Exercise description
Change "width" to "breadth" in the part of the listing that opens with the line containing "The width and" and closes with the line containing "Looking at the screenshot, I should point(389,472).", keeping everything else unchanged. Return only those lines, leaving out the pictures.

☆ ☆ ☆ ☆ ☆

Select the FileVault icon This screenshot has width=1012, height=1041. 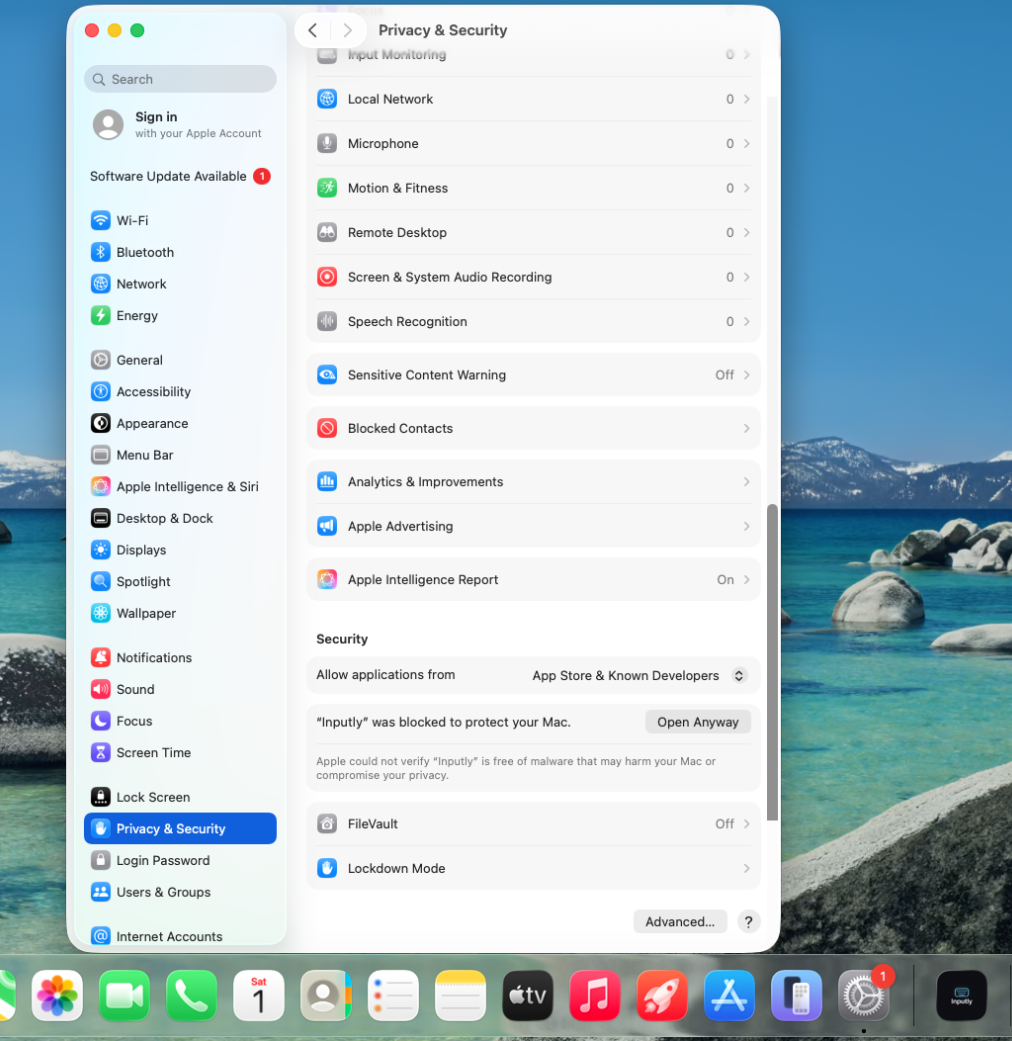click(x=327, y=824)
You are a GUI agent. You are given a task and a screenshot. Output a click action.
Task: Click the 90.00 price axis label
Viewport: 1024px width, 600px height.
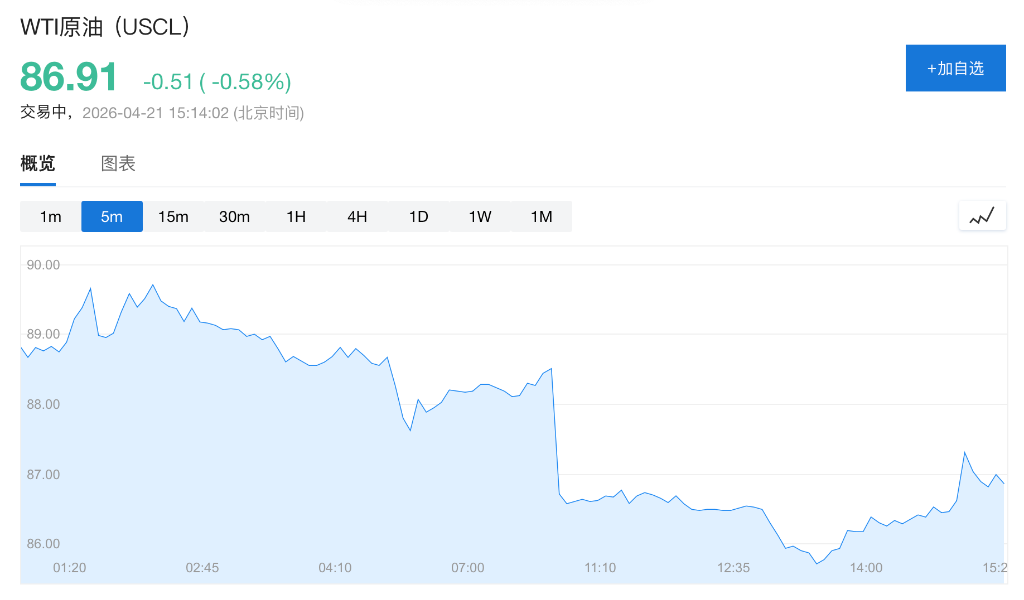tap(44, 265)
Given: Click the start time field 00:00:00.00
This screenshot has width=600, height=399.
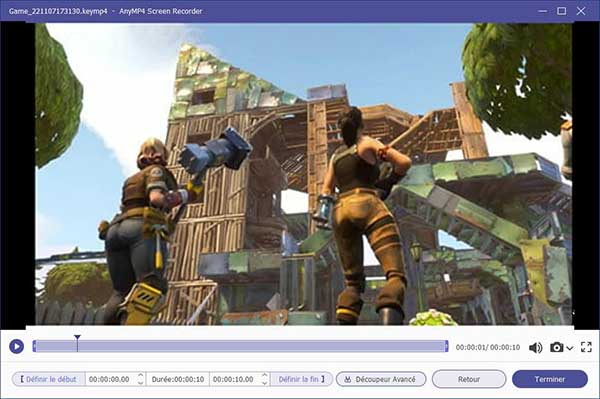Looking at the screenshot, I should coord(109,379).
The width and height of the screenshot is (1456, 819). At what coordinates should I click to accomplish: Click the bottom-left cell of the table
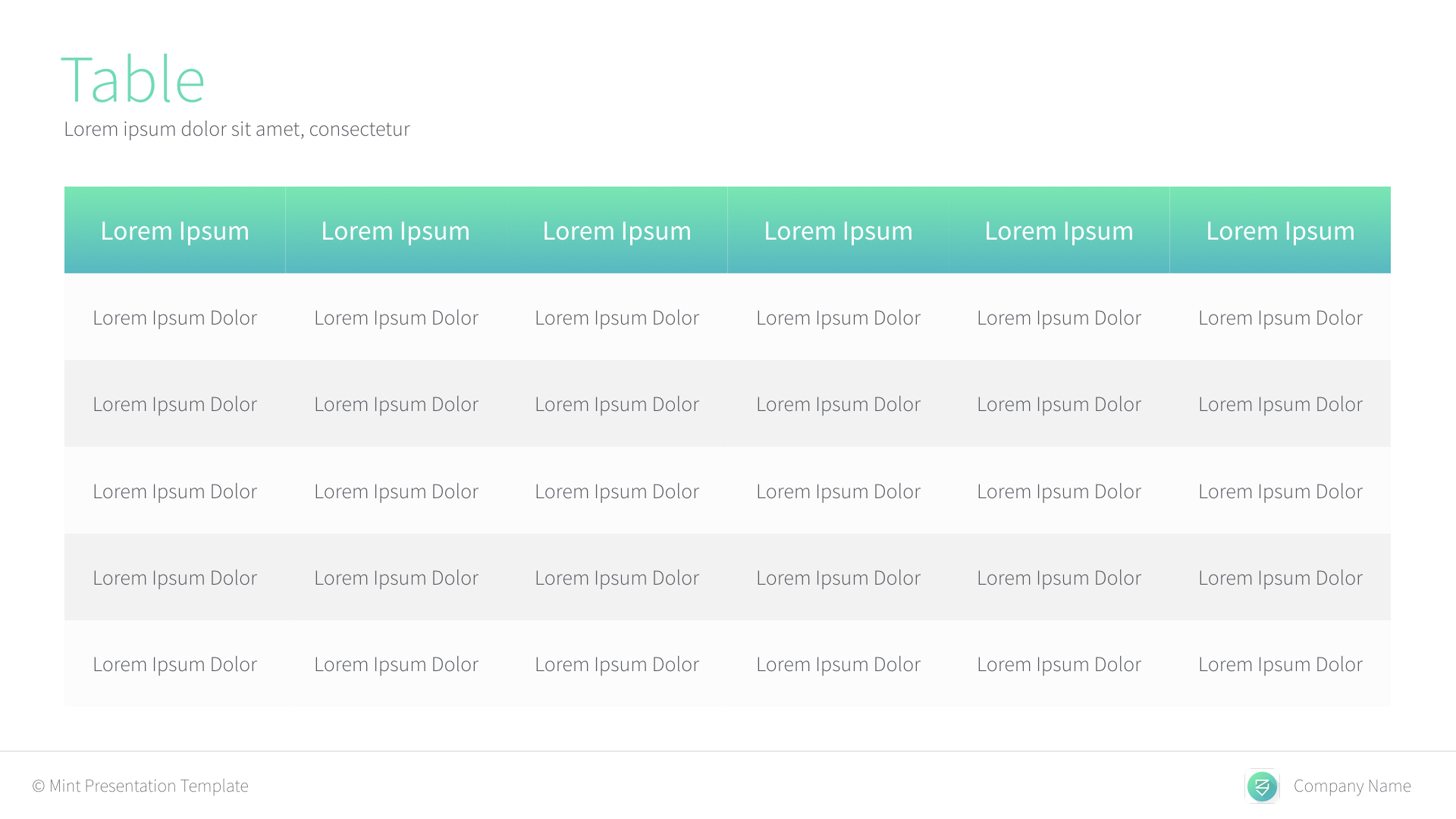pos(175,664)
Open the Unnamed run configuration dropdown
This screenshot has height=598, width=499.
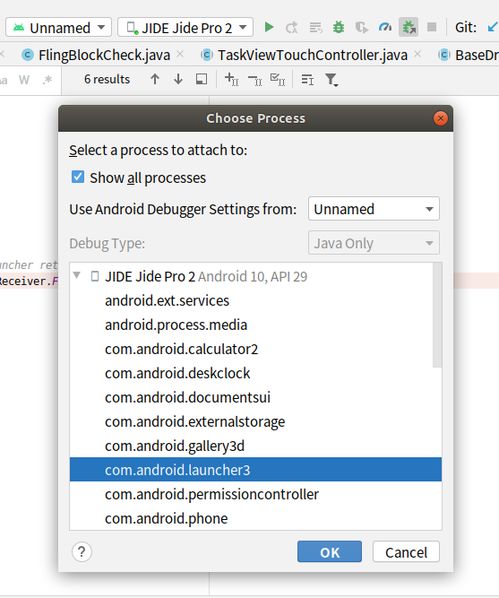point(58,27)
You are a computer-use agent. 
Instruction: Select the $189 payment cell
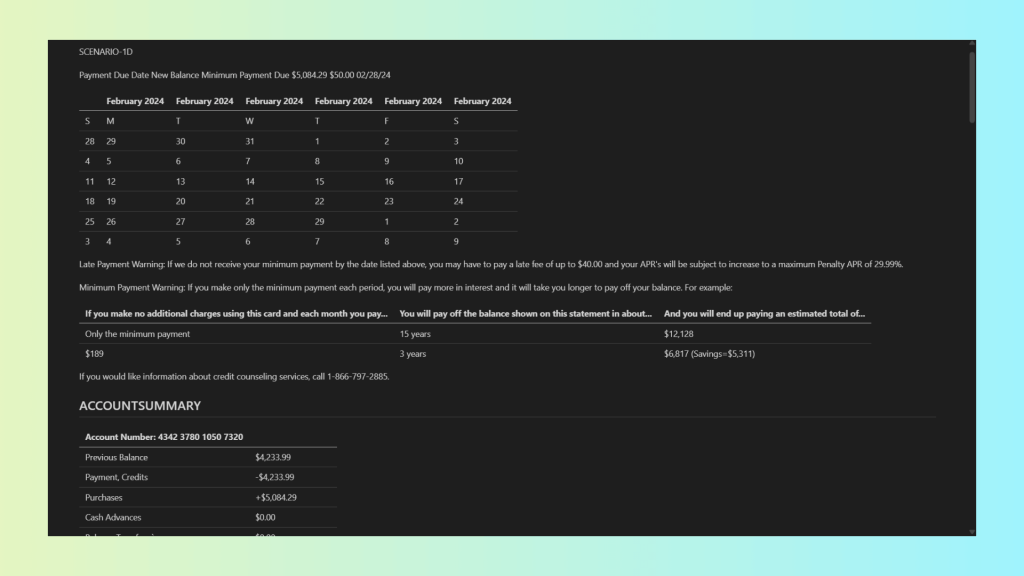tap(94, 354)
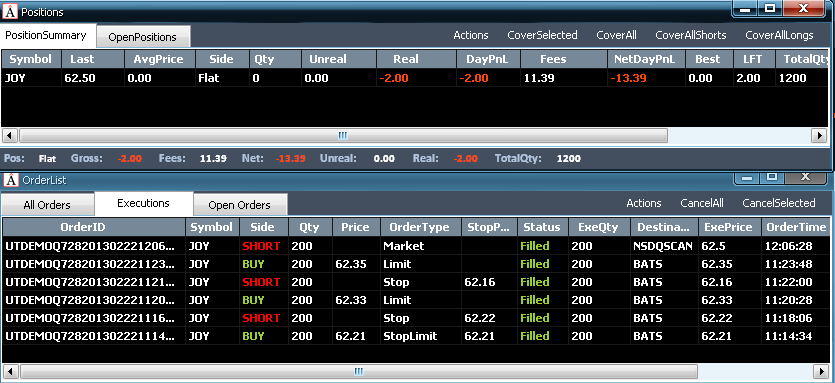Maximize the Positions window

point(770,9)
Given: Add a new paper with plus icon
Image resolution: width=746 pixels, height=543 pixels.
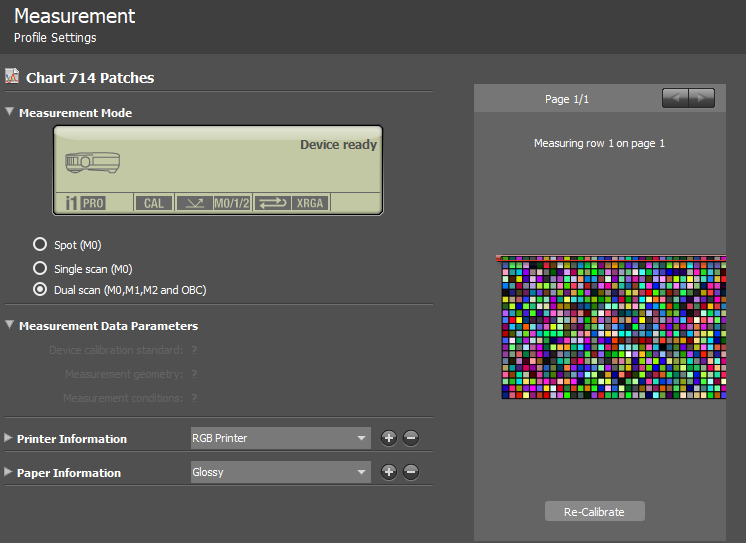Looking at the screenshot, I should point(389,472).
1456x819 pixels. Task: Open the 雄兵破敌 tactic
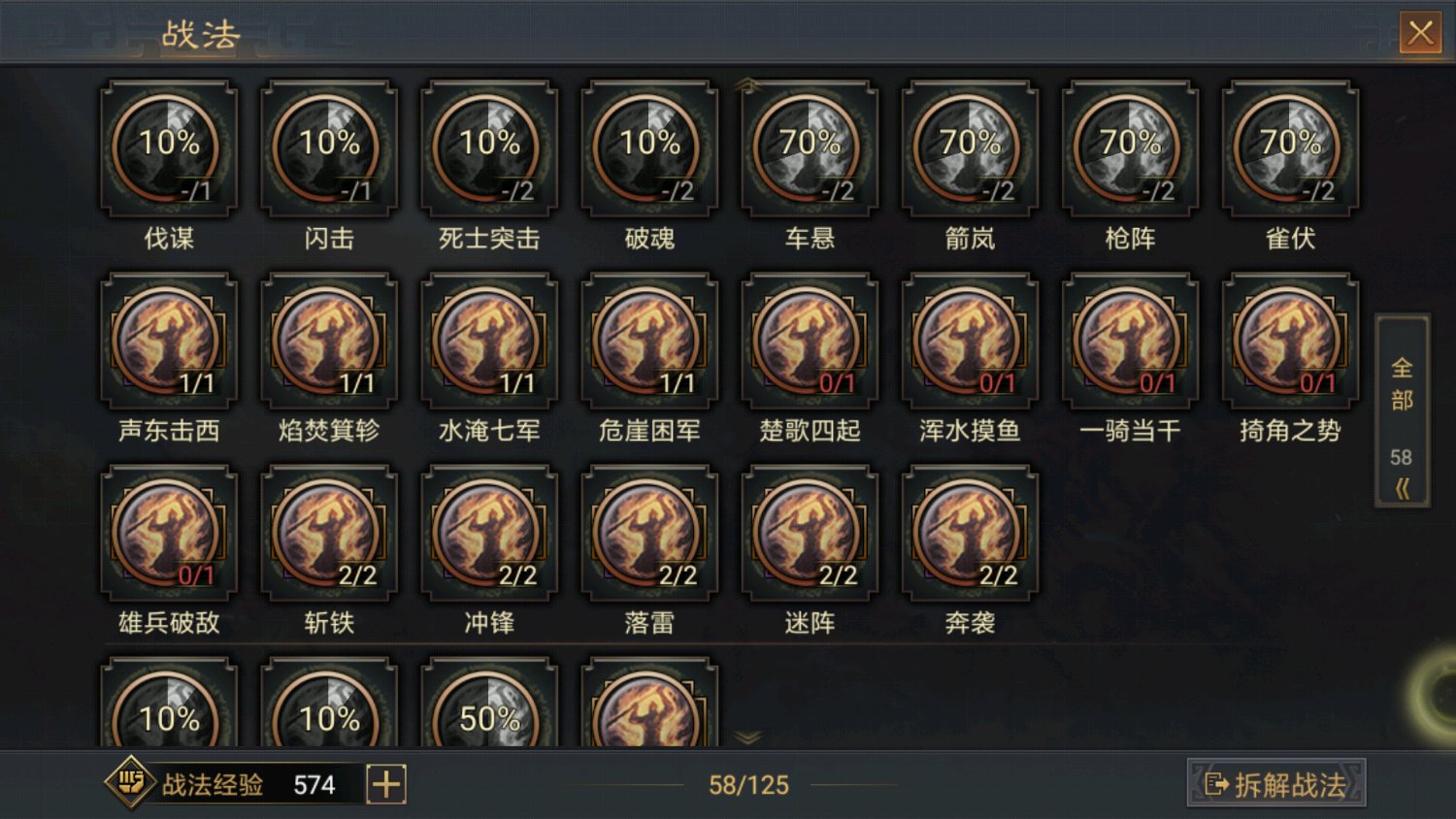pyautogui.click(x=169, y=533)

☆ ☆ ☆ ☆ ☆

Response to this task
The breadth and height of the screenshot is (1456, 819). At what coordinates should I click to accomplish: Click the bottom-left cell of the table
pos(175,664)
Open the Unnamed run configuration dropdown
This screenshot has height=598, breadth=499.
point(58,27)
You are a computer-use agent. 
Instruction: Select the $189 payment cell
tap(94, 354)
Maximize the Positions window

point(770,9)
Given: Add a new paper with plus icon
Image resolution: breadth=746 pixels, height=543 pixels.
Looking at the screenshot, I should point(389,472).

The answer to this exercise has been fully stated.